Few achieve complete remission, but most patients feel better
Several studies of the natural history of fibromyalgia have shown that very few patients experience complete remission of the disease, even after many years. Therefore, one should try to set up realistic expectations for patients, with the goal of achieving functional improvement in activities of daily living and a return to one’s predisease state.
In the longest follow-up study, 39 patients in Boston, MA, were prospectively followed for over 10 years. No patient achieved complete remission: all of them reported some fibromyalgia-related symptoms at the end of the study.23 However, 66% of them felt a little to a lot better than when first diagnosed, 55% felt well or very well, and only 7% felt poorly.

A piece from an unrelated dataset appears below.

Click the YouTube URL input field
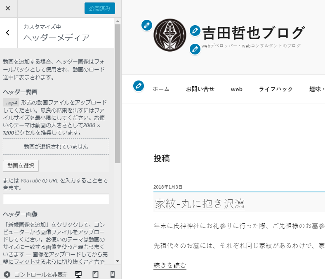325x279 pixels. coord(56,199)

Other studies have also shown complete remission to be rare.24,25 A 5-year follow-up study investigating fibromyalgia patients’ perceptions of their symptoms and its impact on everyday life activities demonstrated that the social consequences of fibromyalgia’s symptoms are severe and constant over time.26
Evidence of favorable outcomes was reported in one study in which 47% of patients reported moderate to marked improvement in overall fibromyalgia status upon 3-year follow-up,27 and in another study, in which remission was objectively identified in 24.2% of patients 2 years after diagnosis.28
OTHER THERAPIES
Although there have been many studies of pharmacologic therapies for fibromyalgia to date, the trials had significant limitations, such as short duration, inadequate sample size, nonstandardized measures of efficacy, question of regression to the mean, and inadequate blinding, resulting in insufficient evidence to recommend one drug over another.

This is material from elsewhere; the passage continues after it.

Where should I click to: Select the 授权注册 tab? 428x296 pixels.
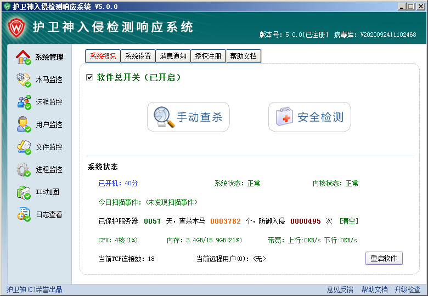[x=209, y=56]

Tricyclic antidepressants. Two meta-analyses and a clinical review have supported the efficacy of tricyclic antidepressants in improving symptoms in fibromyalgia patients.29–31
Selective serotonin reuptake inhibitors (SSRIs) have not been well studied, and the small size and methodologic shortcomings of these studies make it difficult to draw conclusions about the efficacy of SSRIs in reducing pain in fibromyalgia patients.30,31
Duloxetine (Cymbalta) and milnacipran (Savella) are serotonin and norepinephrine reuptake inhibitors.32–34 A randomized, double-blind placebo-controlled trial evaluated duloxetine in 520 fibromyalgia patients with and without major depressive disorder. Pain scores improved significantly over 6 months in duloxetine-treated patients at doses of 60 and 120 mg/day.33 Duloxetine became the second drug approved for the treatment of fibromyalgia in 2007, and milnacipran became the third in 2009.
WHAT ROLE FOR PREGABALIN?
Pregabalin may reduce pain in some patients with fibromyalgia. However, the presenting symptoms can vary significantly, and symptoms can vary even in individual patients over time. Therefore, in most patients with fibromyalgia, a multidisciplinary approach is used to treat pain, sleep disturbance, and fatigue, along with comorbidities such as neurally mediated hypotension and psychiatric disorders. Because treatment of fibromyalgia often involves multiple drugs in addition to exercise and behavioral therapies, future studies should examine combinations of drugs and the use of drugs in conjunction with nondrug treatments.
Pregabalin advances our knowledge of fibromyalgia through improving the understanding of central sensitization and how brain neurotransmitters control central pain perceptions. Drug treatment must still be part of the comprehensive management of this disease. Physician and patient education about the current understanding of the disease is paramount in setting realistic goals for treatment.14 Future strategies to manage fibromyalgia will be based on the pathophysiology of this complex condition.